Presuming Competence: Why It's the Foundation of Real Inclusion

When we talk about inclusion in education or society, we often focus on ramps, visuals, or assistive tools. These are important — but inclusion doesn’t start with access. It starts with mindset. And the most radical, powerful mindset we can adopt is to presume competence.

Presuming competence means believing that every individual — regardless of how they communicate — is intelligent and capable of learning. It means speaking to people, not about them. It means offering the same expectations, choices, and respect to a nonspeaking person as we would to anyone else.
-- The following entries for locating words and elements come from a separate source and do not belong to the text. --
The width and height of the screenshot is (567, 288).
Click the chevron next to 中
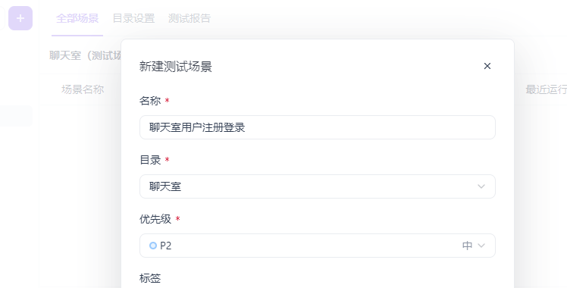click(481, 246)
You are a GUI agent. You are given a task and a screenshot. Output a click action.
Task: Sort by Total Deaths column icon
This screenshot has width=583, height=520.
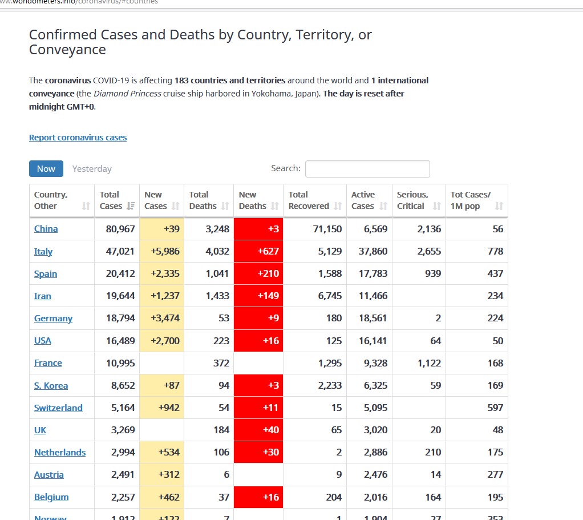pyautogui.click(x=225, y=206)
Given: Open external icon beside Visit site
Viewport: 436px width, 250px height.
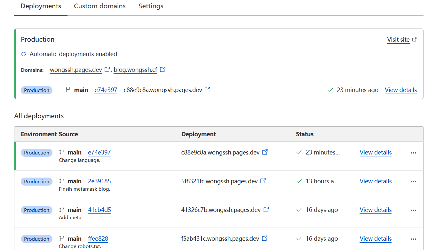Looking at the screenshot, I should click(414, 39).
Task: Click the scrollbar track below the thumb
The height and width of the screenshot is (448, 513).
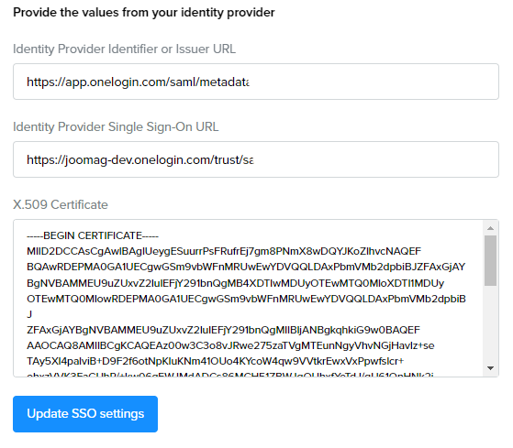Action: pyautogui.click(x=490, y=323)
In the world of Spelling to Communicate (S2C), we see every day how life-changing this presumption is. So many of our students have spent years — even decades — underestimated, misjudged, and misunderstood. Not because they couldn’t think, but because their bodies couldn't express their thoughts in a typical way.

But the moment we offer them a letterboard, a safe space, and the belief that they can, they rise. They spell. They share insights. They tell their truths. And more often than not, they outshine every expectation placed on them.

If we wait for someone to "prove" their intelligence before we treat them as competent, we’ve already failed them. Our job as educators, therapists, and families is to open the door — not wait for a knock.

💡 Today, I challenge you:

Speak to that student who’s never spoken back.

Offer choices to the adult who's always been spoken for.

Believe in potential, even when the world says "low functioning."

Presuming competence isn't a strategy. It’s a commitment. And it's the first step toward a truly inclusive world.